Daniel Pelosi (born August 2, 1963) is an American man who is the convicted murderer of Wall Street financier Ted Ammon, and is the widower of Generosa Ammon.

Early life 

Pelosi was born in Center Moriches, New York.

Relationship 
Pelosi met Generosa while seeking work as an electrician. Generosa, who was involved in a bitter divorce from Ammon, hired him to supervise the renovation of her townhouse, and they soon began an affair. Pelosi, who was also married, with three children, stayed at Ammon's East Hampton home with Generosa and her two adopted children, and drove Ammon's Porsche Carrera. As Ammon hadn't updated his will to reflect his pending divorce, Generosa inherited the bulk of his $97 million estate after he was found murdered. Pelosi married Generosa on January 15, 2002, one day after his divorce from his wife became final.

Murder and trial 
The Ammon's were days from finalizing their divorce when, on October 22, 2001, he was found bludgeoned to death in his East Hampton, NY weekend home.
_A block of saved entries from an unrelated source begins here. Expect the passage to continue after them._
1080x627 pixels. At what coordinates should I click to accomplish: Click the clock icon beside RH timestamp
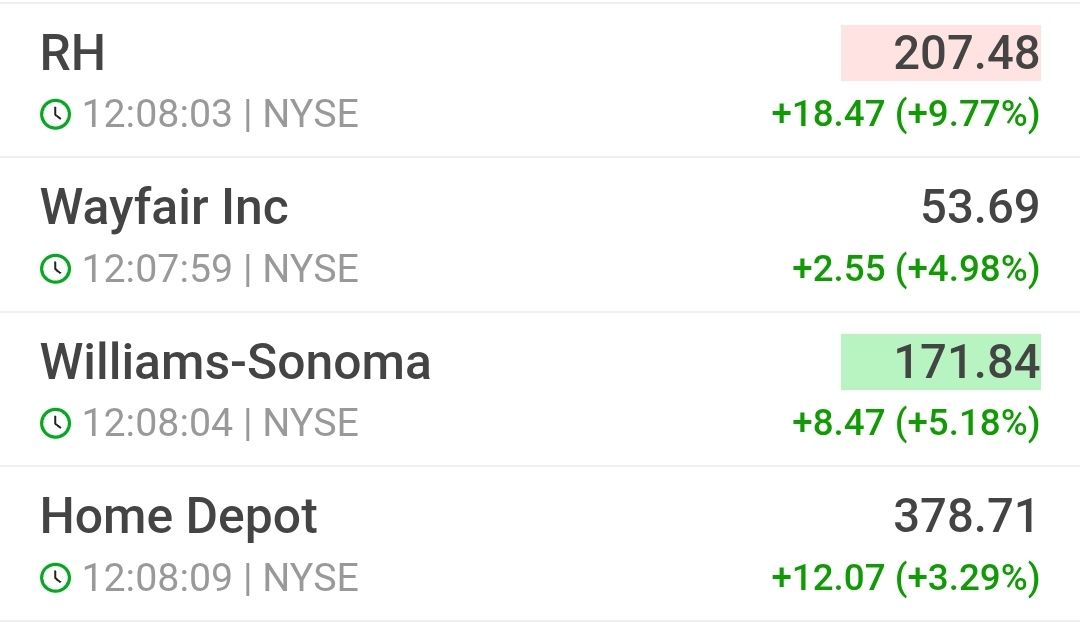(56, 114)
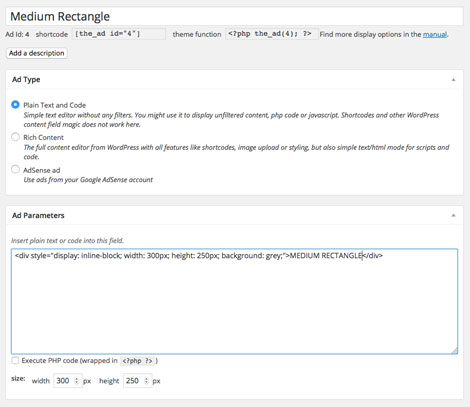This screenshot has width=470, height=407.
Task: Choose the AdSense ad radio option
Action: 15,169
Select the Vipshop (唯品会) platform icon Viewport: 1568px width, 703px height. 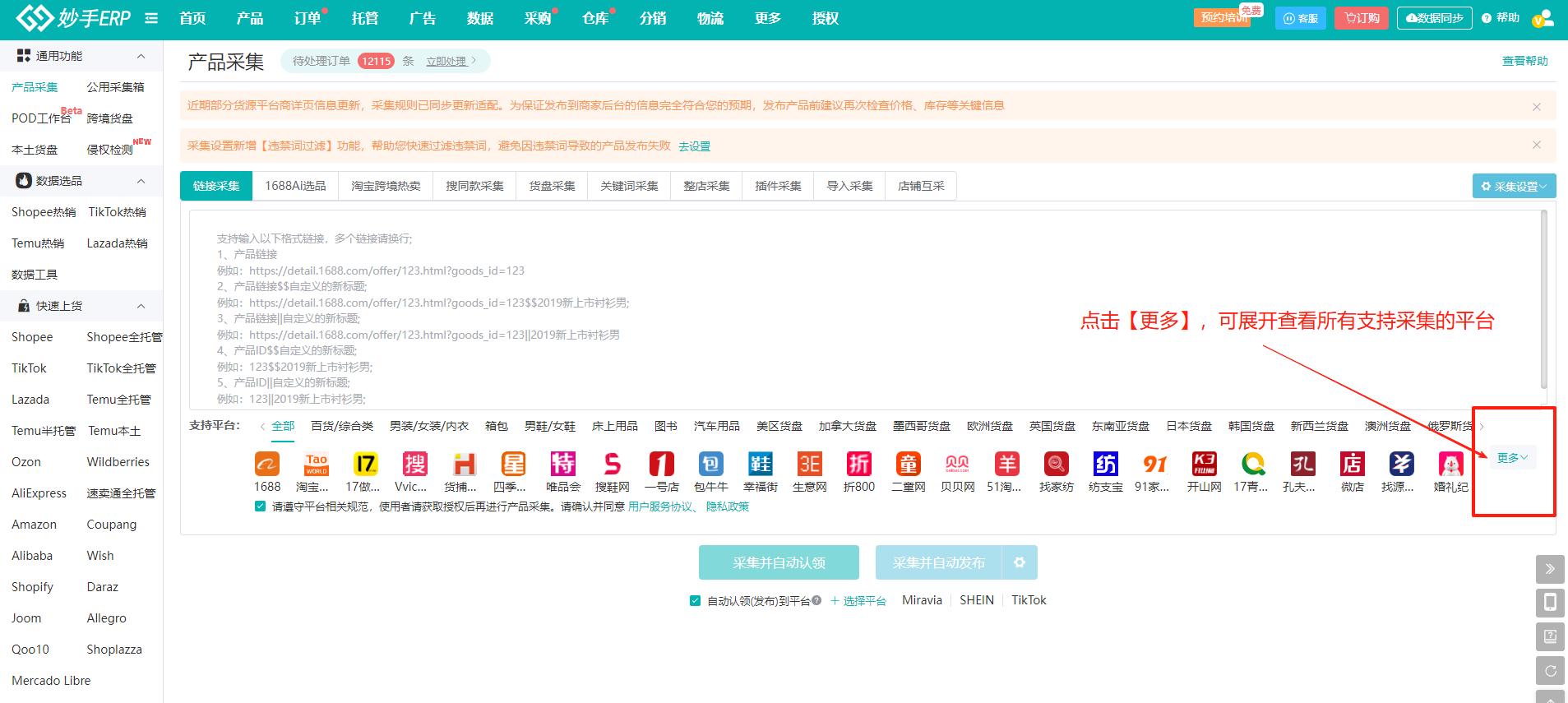coord(562,465)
While police investigated Ammon's murder, Pelosi was arrested for punching a crew member of a tour boat when the crewman refused to serve Pelosi more alcohol. He was then charged with stealing $43,000 of electricity from the Long Island Power Authority.
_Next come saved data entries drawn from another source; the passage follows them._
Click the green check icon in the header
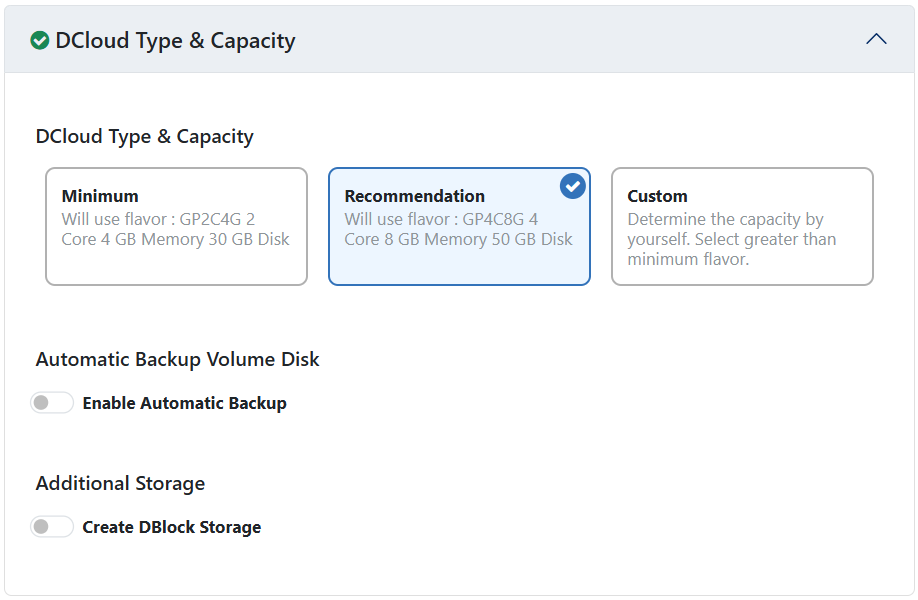 40,41
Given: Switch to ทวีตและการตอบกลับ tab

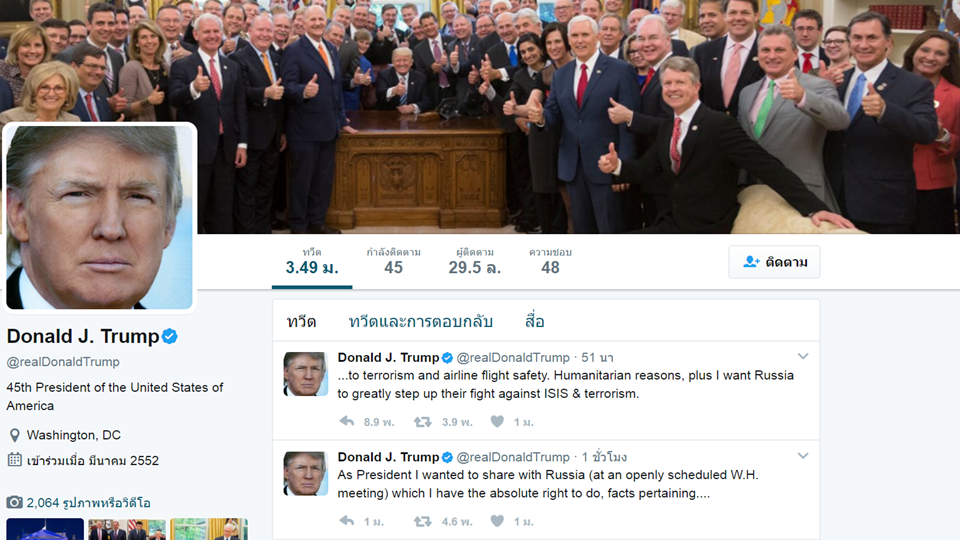Looking at the screenshot, I should click(421, 321).
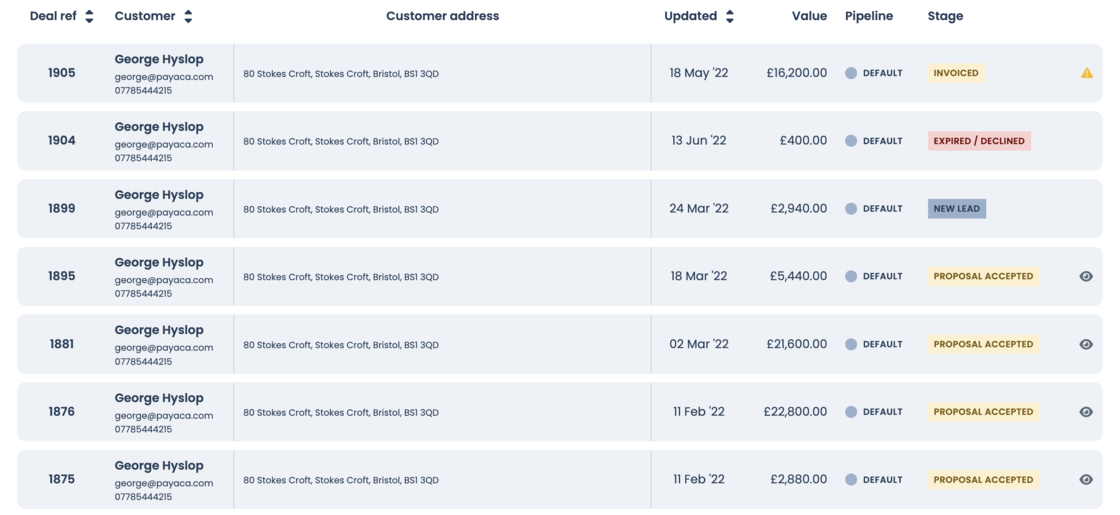This screenshot has width=1120, height=515.
Task: Click the eye icon on deal 1881
Action: pyautogui.click(x=1086, y=344)
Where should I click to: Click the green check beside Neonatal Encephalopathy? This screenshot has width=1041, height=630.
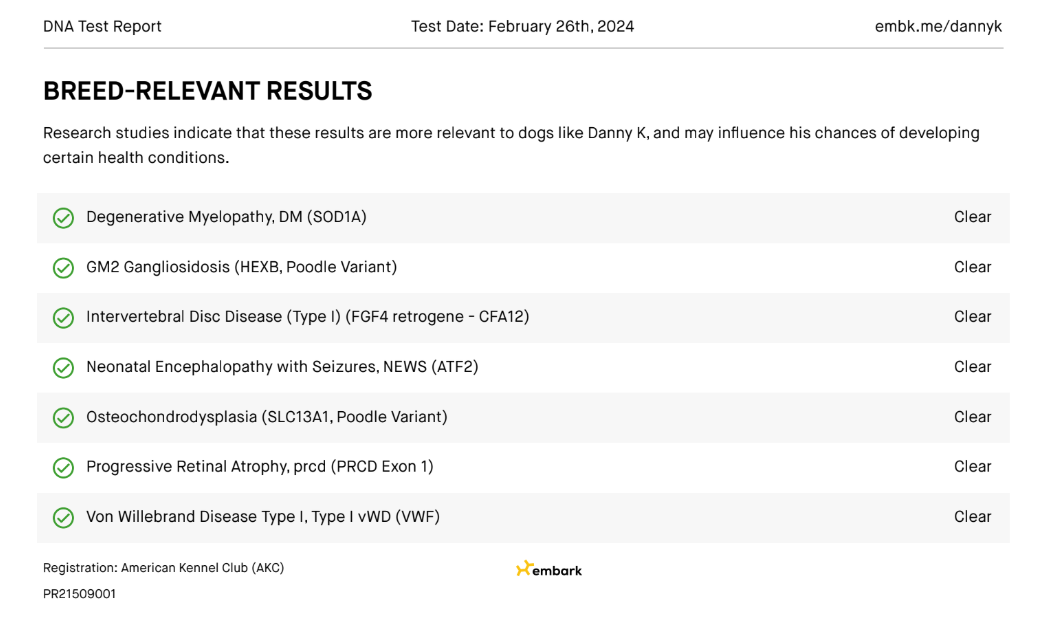[x=63, y=368]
Before she died in 2003, Generosa cut Pelosi out of her will. He later challenged the will and a postnuptial agreement which entitled him to $2 million for legal fees. He was arrested for Ammon's murder on March 24, 2004.
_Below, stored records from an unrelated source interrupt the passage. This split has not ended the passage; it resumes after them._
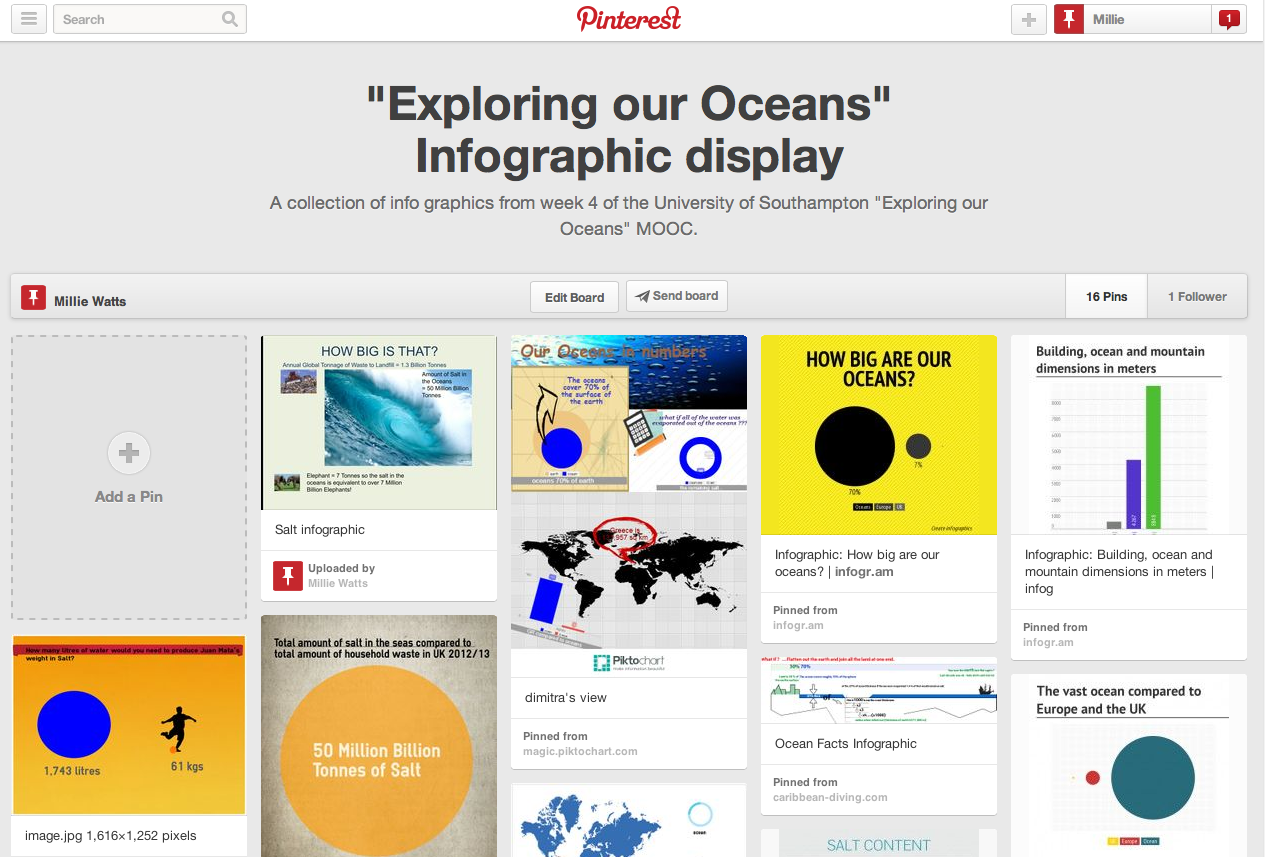1265x857 pixels.
Task: Switch to the 1 Follower tab
Action: tap(1197, 296)
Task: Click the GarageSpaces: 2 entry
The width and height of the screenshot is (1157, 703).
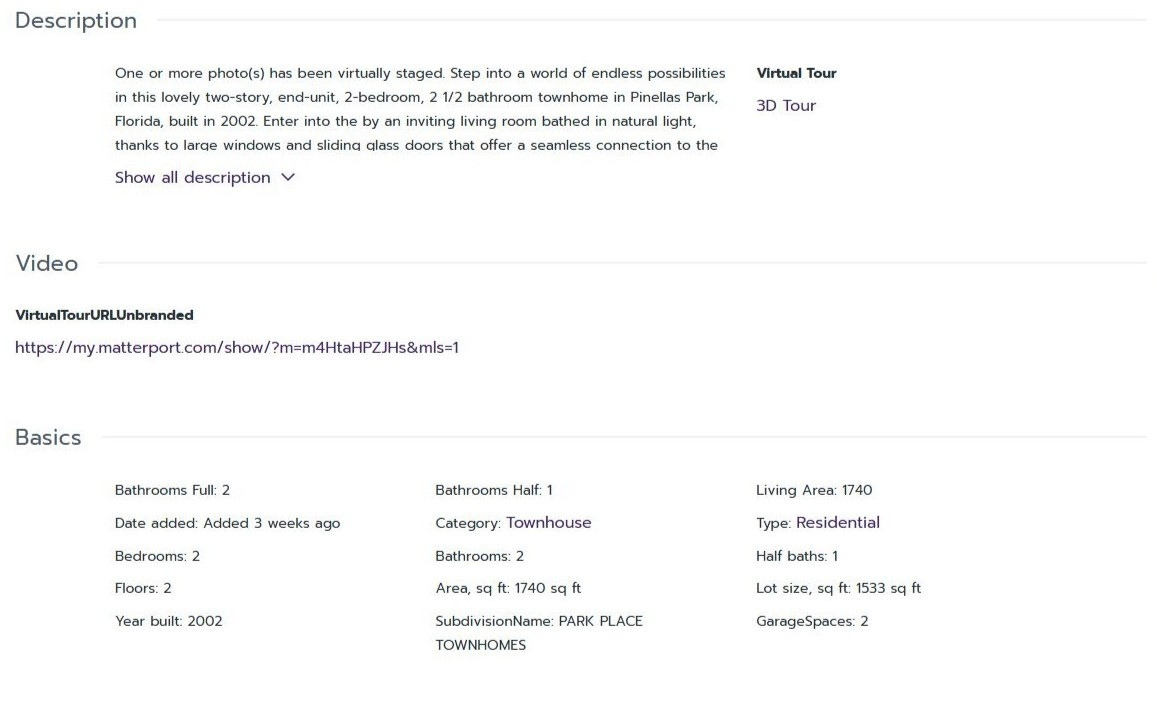Action: point(812,621)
Prosecutors theorized that Pelosi killed Ammon to ensure his new-found lifestyle. His former girlfriend testified that he enjoyed killing Ammon. His father testified that Daniel had asked him how to get rid of incriminating evidence. Convicted in December 2004, Pelosi maintains his innocence.

He pleaded guilty to witness tampering in his murder trial in exchange for dropping criminal charges against his first wife Tami and his fiancée; Tami was accused in a separate case of helping Pelosi steal $43,000 in electricity, while his fiancée, bank teller Jennifer Zolnowski, was accused of being his accomplice in the murder.  With no charges pending against Zolnowski, she was able to marry Pelosi, and they wed before he began his prison sentence. She gave birth to their son on August 31, 2004.

As of August 2022, Pelosi is incarcerated under Department Identification Number (DIN)	05A2706 at the Auburn Correctional Facility and will be eligible for parole on October 14, 2031, at the age of 67.

Media coverage 

In 2005, the Lifetime Movie Network released the movie Murder in the Hamptons. The movie is based on the true story of Ted Ammon's death. Pelosi was featured on Dateline NBC in the episode titled "Mystery of the Murdered Millionaire" in 2008.

In 2012, he was featured on an ABC News 20/20 episode titled "Revenge for Real: Murder in the Hamptons".  In May 2012, the Dr. Phil show, episode titled "High Society Whodunit: Murder in the Hamptons", interviews Pelosi behind bars.

References

External links 
 Daniel Pelosi articles from The New York Times
 Murder in East Hampton Vanity Fair January 2002
 Mystery of the Murdered Millionaire Dateline NBC
 The War for Ted Ammon's Children New York Magazine 7 July 2003
 Pelosi back in court -- no crowds, no lawyer Daily News (New York) December 17, 2004. accessdate 17 May 2007

1963 births
Living people
People from Center Moriches, New York
American people convicted of murder
American people of Italian descent
People convicted of murder by New York (state)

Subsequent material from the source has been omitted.